The Science of Brain Recovery after a Stroke

Neuroplasticity

Stroke is a common medical condition caused by poor or disrupted blood flow to the brain. This results in cell death and disability. When blood vessels that carry nutrients and oxygen to the brain are blocked by clots or ruptures, parts of the brain cannot receive blood and oxygen, causing affected brain cells to die. 

What are the types of stroke?

There are several types of stroke: Ischemic Stroke, Hemorrhagic Stroke, Transient Ischemic Attack(TIA),  and Brain Stem Stroke.

1. Ischemic Stroke is caused by clots obstructing the blood flow to the brain

2. Hemorrhagic Stroke is caused by the rupture of a blood vessel, preventing the flow of blood to the brain.

3. Transient Ischemic Attack (TIA) is caused by a temporary clot, resulting in a transient neurological deficit. It is like a warning sign of real stroke, which can be more dangerous. Knowing and evaluating before real stroke occurs is potential.

The symptoms of stroke depend on the location of brain damage. For example, if the brain lobe controls speech, the patient with stroke comes with speech difficulty (aphasia), and if the brain stem which controls gait, and eye movement nerve, the patient might come with walking difficulty, and double vision.

Can the brain heal after a stroke?

After a stroke, only the area of the brain that suffers a complete loss of blood supply for a certain period of time dies; this is called the infarct area. The cells surrounding the infarct area that still survive can help generate new connections and brain cells. This is why rehabilitation to boost the survival of cells is critical. The brain’s ability for neuroplasticity can be enhanced in many ways.

What is neuroplasticity?

Neuroplasticity refers to the brain’s capacity to allow the generation of new connections and brain cells, and enable re-learning. It gives us the capability to learn and memorize new things, and adjust to new environments that we are in.

In recent years, research suggests that the capacity of our brains to change depends on our lifestyle, activity, and environment. For example, after an injury or accident, neuroplasticity allows the brain to compensate for that situation.

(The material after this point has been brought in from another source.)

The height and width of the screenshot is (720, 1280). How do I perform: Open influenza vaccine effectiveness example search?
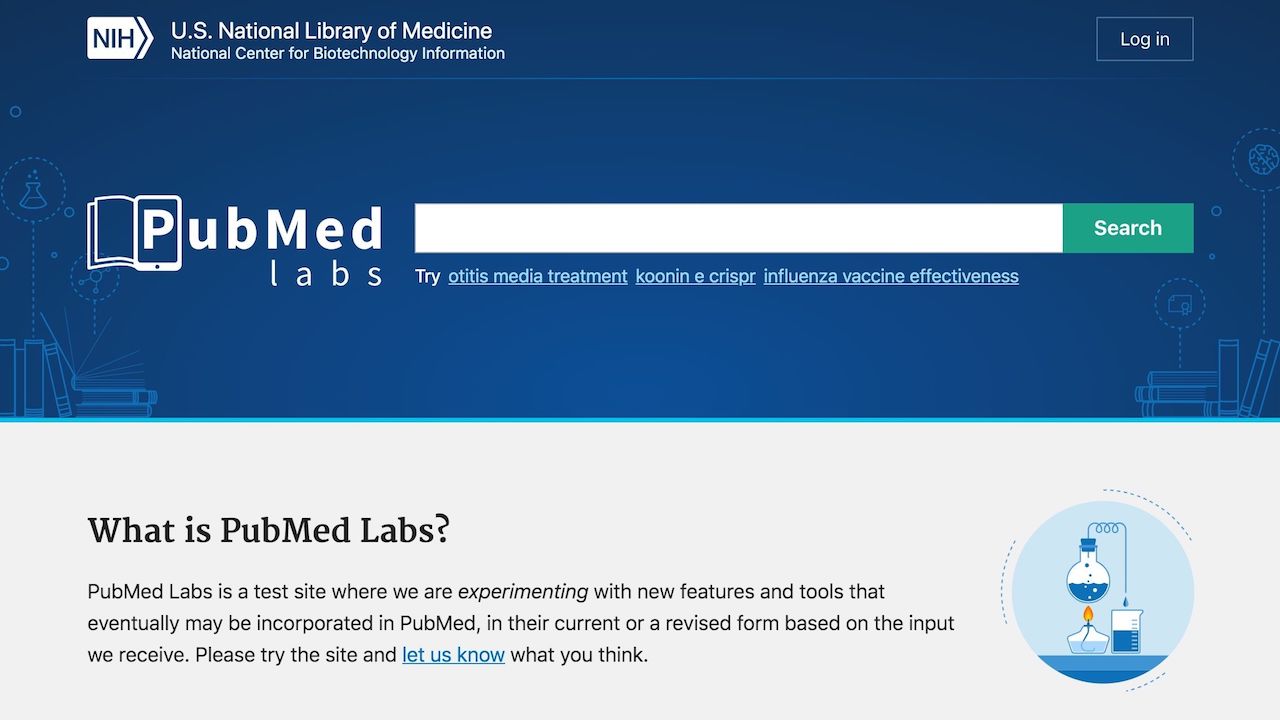click(890, 276)
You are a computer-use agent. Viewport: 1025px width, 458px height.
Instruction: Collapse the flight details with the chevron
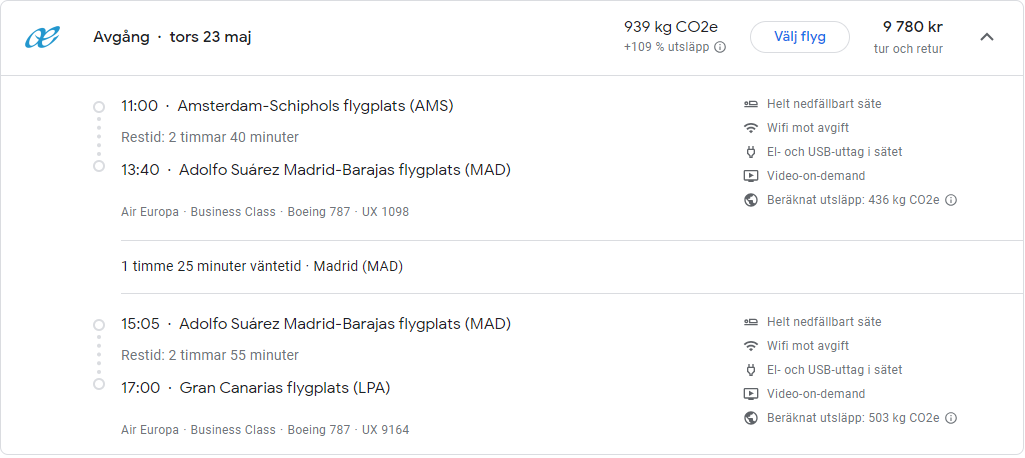987,37
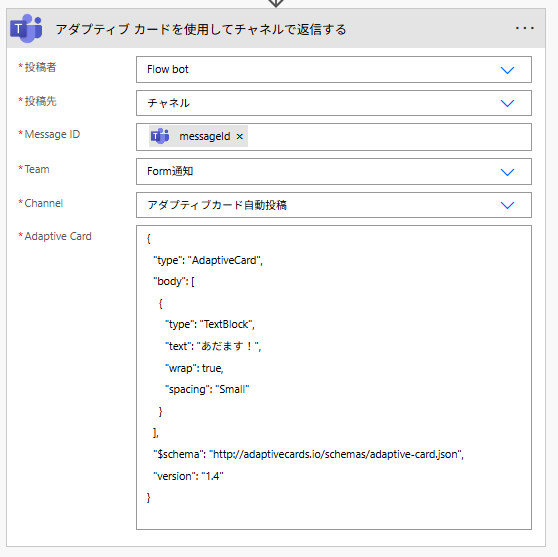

The study of neuroplasticity in neuroscience has received a lot of attention in recent years. Studies have shown that we can develop neuroplasticity based on the eight-core principles of neurology

1. If you are alert and motivated, your brain will release the neurochemicals necessary to enable brain change. But if you are inattentive, your neuroplasticity will be reduced or even disabled.

2. Being intensely focused on a task or doing something for an important reason results in the change experienced being greater.

3. The more you practice a skill, the more connections are changed, allowing you to perform with greater facility and reliability over time.

4. The more powerfully coordinated teams of nerve cells are, the more powerful and more reliable their behavioral production will be.

5. By strengthening nerve connections, your brain can predict what happens next and seemingly instinctively react better, improving control and coordination.

6. Temporary changes begin at the initial phase. After that, your brain will determine whether a change should be permanent or not.

7. Internal mental rehearsal can change the brain without involving actual physical movement.

8. You can choose the plasticity changes of the brain through the principle of  “use it or lose it.” It’s almost as easy to drive changes that impair memory and physical and mental abilities as it is to improve these things.

What does this mean for treatment?

From these new insights into the neuroplasticity of the brain, doctors and therapists can develop new treatment programs. There now are exciting treatments to guide and stimulate the brain with occupational and physical therapy activities and treatment. For recent stroke cases, regenerative medicine for brain cell regeneration may also help. The neuroprotective agent, the medicine that enriches nutrients essential for brain cell environmental growth could help especially in the recent stroke no more than 3 months. In some cases, patients may be stimulated by tDCS or Transcranial Direct Current Stimulation which is a non-invasive, painless brain stimulation treatment that uses direct electrical currents to stimulate specific parts of the brain. Combining different treatments and activities in a comprehensive program is the best way to achieve neuroplasticity.